09/10/2019

Irlanda del Nord: cade una delle ultime roccaforti antiabortiste

L’Irlanda del Nord era rimasta l’ultima oasi pro life nel problematico scenario delle isole britanniche. Tutto ciò fino alla sentenza della Corte Suprema di Belfast, che ha imposto il riallineamento con Londra della normativa sull’aborto.

Mentre in Inghilterra, Scozia e Galles, dal 1967, vige l’Abortion Act, che sancisce la possibilità di abortire prima della 28esima settimana (limite, poi abbassato alla 24esima), in Irlanda del Nord, una donna può interrompere la gravidanza soltanto in caso di pericolo di vita per sé o in caso di rischio per la sua salute fisica o mentale; non è consentito, invece, abortire, in caso di stupro e incesto o se ci sono gravi malformazioni del feto.

La Corte Suprema Nordirlandese ha dato ragione a Sarah Ewart, che, nel 2013, all’età di 29 anni, se n’era andata ad abortire a Londra, avendo fatto i conti con il rifiuto dei medici, i quali, comunque, le avevano confermato che il bambino che portava in grembo non sarebbe sopravvissuto fuori dall’utero.

La svolta sull’aborto in Irlanda del Nord è iniziata con l’Executive Formation, la legge approvata lo scorso luglio dal Parlamento di Westminster, con la quale viene vengono estesi una serie di “diritti”, dall’aborto al matrimonio tra persone dello stesso sesso.

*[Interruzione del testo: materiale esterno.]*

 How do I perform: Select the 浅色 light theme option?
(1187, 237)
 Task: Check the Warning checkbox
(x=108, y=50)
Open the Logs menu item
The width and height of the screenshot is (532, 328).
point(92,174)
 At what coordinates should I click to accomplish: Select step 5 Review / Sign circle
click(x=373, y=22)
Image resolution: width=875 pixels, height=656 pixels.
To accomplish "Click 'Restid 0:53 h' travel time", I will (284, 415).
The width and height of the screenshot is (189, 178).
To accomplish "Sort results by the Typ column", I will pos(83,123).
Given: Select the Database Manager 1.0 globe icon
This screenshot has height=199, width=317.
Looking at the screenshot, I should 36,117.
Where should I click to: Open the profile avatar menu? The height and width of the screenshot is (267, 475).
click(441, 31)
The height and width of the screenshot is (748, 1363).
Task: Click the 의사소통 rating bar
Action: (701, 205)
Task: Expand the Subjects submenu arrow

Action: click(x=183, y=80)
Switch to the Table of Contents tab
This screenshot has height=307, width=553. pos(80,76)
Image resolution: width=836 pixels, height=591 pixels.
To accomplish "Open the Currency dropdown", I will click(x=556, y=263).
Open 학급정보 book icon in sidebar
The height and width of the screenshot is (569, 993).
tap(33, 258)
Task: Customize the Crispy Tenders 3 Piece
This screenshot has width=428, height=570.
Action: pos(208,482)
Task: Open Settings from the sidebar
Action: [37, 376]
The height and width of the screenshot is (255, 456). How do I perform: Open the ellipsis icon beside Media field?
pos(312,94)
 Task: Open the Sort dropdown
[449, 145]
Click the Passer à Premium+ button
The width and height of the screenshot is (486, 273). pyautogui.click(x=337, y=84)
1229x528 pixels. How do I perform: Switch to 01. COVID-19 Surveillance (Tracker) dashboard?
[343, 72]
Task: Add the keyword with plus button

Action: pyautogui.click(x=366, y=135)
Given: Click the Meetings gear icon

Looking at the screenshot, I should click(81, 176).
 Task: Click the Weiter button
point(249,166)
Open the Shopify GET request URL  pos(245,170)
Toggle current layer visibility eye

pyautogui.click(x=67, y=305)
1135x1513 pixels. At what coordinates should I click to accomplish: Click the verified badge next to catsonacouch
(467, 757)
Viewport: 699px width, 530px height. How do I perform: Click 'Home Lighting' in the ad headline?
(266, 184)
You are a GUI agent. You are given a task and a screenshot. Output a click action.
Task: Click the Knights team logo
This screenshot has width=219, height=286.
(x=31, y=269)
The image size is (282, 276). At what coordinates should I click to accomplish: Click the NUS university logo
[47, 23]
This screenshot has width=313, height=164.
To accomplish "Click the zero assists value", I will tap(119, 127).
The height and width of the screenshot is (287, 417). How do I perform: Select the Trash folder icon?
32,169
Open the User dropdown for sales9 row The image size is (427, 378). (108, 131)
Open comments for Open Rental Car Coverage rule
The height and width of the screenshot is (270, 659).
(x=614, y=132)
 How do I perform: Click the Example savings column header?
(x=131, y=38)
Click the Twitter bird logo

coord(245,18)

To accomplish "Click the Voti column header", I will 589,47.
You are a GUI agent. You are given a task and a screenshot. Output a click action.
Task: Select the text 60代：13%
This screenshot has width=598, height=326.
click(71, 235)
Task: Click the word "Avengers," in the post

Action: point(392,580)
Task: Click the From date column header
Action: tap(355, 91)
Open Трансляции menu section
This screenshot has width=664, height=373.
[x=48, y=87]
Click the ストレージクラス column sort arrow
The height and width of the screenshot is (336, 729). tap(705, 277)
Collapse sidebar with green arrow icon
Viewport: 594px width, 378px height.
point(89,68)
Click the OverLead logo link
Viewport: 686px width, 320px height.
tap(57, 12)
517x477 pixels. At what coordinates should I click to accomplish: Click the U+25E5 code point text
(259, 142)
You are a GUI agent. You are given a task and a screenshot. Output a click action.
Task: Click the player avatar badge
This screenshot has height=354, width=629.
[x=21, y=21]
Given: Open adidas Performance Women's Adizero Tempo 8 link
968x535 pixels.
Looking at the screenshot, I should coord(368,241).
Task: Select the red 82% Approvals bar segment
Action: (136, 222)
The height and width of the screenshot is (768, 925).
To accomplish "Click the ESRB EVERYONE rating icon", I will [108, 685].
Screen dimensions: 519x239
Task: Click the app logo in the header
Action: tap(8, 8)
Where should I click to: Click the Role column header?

La legge entrerà in vigore il 30 marzo 2020, a meno che, entro il prossimo 21 ottobre, un nuovo governo nordirlandese non veda la luce.

Sulla legalizzazione dell’aborto, lo scorso luglio erano intervenuti i vescovi cattolici nordirlandesi e le associazioni pro life, difendendo l’Accordo del Venerdì Santo, che indicava una serie di ambiti normativi (famiglia e vita in primis), in cui il Parlamento di Belfast avrebbe mantenuto la sua autonomia rispetto a Londra. Un accordo che, nei 52 anni dall’entrata in vigore dell’Abortion Act, avrebbe salvato la vita ad almeno 100mila bambini.